基本的に平和主義な味博士の研究所ですが、中には許容ができないものがあります。その一つが「飲む酵素」! 最近は、食べ物や飲み物から「酵素」を摂って健康やダイエットに役立てようというものが流行っておりますが、科学的な立場からはこの考え方を肯定するのは難しいです。

 

ただダイエットドリンクの一つとして売られているだけであれば良いのですが、「酵素栄養学」について勉強したり、自分で酵素を作るイベントなどに参加する際にはとても注意が必要です。

 

今日は、みなさまに心得てほしい、「飲む酵素」にまつわる誤った知識についてお知らせします。

 

■間違い1:「一生のうちに酵素が作られる回数には限りがある」はウソ
酵素を外部から摂る理由としてしばしば挙げられる論理として、

 

「酵素は細胞の中にある遺伝子の情報が“翻訳”されることで作られますが、人が一生に“翻訳”できる回数は限られています。このため、足りない酵素を外部から摂る必要があるのです」

 

というものがあります。

 

しかし、“翻訳”される回数が限られているという事実はありません。

 

少なくとも、生物学や遺伝関連の教科書にそのような記述はありませんし、そのような現象を発見したという報告はありません。

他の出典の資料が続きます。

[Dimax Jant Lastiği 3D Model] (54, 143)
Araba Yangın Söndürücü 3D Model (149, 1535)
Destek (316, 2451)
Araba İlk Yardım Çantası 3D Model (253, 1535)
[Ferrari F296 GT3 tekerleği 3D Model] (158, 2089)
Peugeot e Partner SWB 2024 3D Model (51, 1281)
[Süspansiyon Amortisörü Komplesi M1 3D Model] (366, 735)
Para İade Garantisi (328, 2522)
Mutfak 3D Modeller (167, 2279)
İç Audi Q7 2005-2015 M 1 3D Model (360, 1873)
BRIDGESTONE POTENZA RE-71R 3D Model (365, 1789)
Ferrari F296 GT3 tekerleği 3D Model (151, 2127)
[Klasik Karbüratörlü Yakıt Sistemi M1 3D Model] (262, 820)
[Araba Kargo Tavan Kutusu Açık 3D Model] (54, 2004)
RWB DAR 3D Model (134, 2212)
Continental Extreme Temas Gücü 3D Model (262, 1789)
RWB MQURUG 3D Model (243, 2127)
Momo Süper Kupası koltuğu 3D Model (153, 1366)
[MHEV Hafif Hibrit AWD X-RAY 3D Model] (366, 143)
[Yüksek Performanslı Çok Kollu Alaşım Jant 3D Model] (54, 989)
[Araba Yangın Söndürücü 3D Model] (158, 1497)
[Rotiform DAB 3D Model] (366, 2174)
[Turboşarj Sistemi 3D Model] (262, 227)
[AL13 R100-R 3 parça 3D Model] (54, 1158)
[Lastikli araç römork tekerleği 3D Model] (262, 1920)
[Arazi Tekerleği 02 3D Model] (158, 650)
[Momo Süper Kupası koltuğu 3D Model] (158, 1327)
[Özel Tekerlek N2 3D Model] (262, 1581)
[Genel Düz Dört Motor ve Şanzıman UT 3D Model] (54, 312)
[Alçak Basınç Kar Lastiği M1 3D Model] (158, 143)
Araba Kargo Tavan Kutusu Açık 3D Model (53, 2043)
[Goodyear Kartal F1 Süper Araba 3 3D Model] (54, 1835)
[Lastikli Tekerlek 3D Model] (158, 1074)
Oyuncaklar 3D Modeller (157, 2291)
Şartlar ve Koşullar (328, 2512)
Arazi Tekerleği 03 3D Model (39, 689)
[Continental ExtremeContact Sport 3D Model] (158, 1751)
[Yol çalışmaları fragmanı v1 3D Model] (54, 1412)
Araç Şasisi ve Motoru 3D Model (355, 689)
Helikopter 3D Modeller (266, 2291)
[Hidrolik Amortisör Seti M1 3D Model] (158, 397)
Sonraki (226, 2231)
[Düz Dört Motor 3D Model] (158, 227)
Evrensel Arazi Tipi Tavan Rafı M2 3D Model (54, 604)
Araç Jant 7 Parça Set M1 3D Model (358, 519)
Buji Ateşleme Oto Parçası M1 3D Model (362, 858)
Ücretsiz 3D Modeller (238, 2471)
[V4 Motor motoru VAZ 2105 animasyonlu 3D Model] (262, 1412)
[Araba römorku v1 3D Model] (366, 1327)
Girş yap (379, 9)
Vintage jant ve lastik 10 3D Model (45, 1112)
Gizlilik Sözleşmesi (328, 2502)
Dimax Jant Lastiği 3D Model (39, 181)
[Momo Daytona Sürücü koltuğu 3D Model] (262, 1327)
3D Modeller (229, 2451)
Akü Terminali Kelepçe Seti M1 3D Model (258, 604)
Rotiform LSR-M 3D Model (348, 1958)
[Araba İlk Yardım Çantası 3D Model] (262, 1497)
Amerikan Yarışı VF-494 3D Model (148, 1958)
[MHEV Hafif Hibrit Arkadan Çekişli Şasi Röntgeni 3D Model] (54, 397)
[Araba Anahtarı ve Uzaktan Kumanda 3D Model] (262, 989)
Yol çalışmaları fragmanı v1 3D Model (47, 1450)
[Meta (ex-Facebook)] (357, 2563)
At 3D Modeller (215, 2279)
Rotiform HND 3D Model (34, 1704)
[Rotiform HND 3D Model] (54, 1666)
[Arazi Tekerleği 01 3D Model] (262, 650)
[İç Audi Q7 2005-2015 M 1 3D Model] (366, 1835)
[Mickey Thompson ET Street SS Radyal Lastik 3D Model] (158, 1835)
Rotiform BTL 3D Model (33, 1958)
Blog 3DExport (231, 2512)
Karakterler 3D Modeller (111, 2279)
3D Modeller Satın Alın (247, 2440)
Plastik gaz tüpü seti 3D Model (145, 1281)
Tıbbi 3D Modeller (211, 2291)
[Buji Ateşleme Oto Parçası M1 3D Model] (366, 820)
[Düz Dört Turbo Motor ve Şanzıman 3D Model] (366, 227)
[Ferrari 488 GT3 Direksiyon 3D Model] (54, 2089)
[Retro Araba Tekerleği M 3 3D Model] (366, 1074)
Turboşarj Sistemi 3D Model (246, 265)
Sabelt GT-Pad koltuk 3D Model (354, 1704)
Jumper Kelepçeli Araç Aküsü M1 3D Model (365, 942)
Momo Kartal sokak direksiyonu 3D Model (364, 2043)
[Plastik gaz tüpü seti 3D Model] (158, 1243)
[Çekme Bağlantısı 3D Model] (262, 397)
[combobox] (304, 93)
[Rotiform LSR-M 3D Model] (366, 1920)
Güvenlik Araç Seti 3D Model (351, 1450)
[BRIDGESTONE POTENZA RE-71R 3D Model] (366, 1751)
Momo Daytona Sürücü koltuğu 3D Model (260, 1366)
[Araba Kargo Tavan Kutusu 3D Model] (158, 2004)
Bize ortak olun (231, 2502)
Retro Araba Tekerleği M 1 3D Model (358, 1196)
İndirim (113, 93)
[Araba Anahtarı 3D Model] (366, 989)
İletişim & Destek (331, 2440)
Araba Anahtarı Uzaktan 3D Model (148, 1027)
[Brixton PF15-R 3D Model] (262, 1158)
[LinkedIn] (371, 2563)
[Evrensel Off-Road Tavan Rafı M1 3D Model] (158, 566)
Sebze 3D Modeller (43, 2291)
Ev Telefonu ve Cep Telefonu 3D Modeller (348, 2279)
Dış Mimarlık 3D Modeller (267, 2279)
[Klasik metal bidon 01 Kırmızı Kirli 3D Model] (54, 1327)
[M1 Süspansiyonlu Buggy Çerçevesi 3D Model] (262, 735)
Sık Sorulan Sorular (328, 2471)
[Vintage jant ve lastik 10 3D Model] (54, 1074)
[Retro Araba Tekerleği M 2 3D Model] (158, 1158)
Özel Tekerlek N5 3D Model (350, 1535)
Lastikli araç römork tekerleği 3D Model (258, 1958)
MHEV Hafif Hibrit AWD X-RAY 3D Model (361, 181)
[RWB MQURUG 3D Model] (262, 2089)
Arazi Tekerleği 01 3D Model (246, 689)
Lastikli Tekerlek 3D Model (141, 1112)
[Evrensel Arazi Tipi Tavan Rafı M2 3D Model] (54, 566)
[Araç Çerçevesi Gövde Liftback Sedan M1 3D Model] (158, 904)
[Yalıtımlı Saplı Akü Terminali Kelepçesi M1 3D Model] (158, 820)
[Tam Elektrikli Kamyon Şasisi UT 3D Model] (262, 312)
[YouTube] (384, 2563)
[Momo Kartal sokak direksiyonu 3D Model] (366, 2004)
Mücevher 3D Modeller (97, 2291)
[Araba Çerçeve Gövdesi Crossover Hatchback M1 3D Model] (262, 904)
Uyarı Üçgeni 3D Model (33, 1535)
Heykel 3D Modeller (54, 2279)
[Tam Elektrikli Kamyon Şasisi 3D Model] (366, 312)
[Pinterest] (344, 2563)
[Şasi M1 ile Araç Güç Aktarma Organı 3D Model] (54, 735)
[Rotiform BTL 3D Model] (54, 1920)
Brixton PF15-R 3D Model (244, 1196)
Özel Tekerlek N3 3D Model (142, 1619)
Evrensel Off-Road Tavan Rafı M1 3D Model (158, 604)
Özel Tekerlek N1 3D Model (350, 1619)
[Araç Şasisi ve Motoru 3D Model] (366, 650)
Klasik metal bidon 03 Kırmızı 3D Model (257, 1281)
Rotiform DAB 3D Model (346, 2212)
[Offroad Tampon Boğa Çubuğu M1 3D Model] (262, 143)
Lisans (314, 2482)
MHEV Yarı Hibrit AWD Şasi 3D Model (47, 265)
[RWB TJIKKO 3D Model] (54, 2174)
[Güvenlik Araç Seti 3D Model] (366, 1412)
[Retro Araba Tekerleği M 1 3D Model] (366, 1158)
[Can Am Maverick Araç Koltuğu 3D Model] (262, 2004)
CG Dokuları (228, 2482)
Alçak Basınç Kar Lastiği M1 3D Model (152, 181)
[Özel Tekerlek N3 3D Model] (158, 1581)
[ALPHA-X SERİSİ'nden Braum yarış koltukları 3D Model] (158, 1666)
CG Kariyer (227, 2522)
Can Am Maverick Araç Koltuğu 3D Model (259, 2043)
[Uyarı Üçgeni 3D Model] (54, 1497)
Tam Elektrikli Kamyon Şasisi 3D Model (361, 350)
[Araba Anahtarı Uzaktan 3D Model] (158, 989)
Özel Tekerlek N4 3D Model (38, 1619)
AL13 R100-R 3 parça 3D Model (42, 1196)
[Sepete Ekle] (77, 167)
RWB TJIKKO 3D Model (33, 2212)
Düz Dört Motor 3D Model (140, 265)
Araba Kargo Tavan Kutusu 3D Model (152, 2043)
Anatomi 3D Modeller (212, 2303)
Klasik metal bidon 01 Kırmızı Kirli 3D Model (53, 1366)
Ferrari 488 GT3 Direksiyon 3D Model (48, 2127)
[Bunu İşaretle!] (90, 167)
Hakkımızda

年齢とともに“翻訳”の機能が低下することはありますが、基本的にはどんな年齢の人にも共通して、遺伝子から酵素が作られる時には「この酵素を作れ」というようなシグナルが細胞内で伝達されます。あくまでそうしたシグナルが酵素を作る引き金となるので、シグナルを伝える機能が保たれている限りは、「残り回数0」のようになることはあり得ないのです。

 

もしも病気で特定の酵素が作られなくなった時でさえも、頼るべきは酵素ドリンクではなく、お薬です。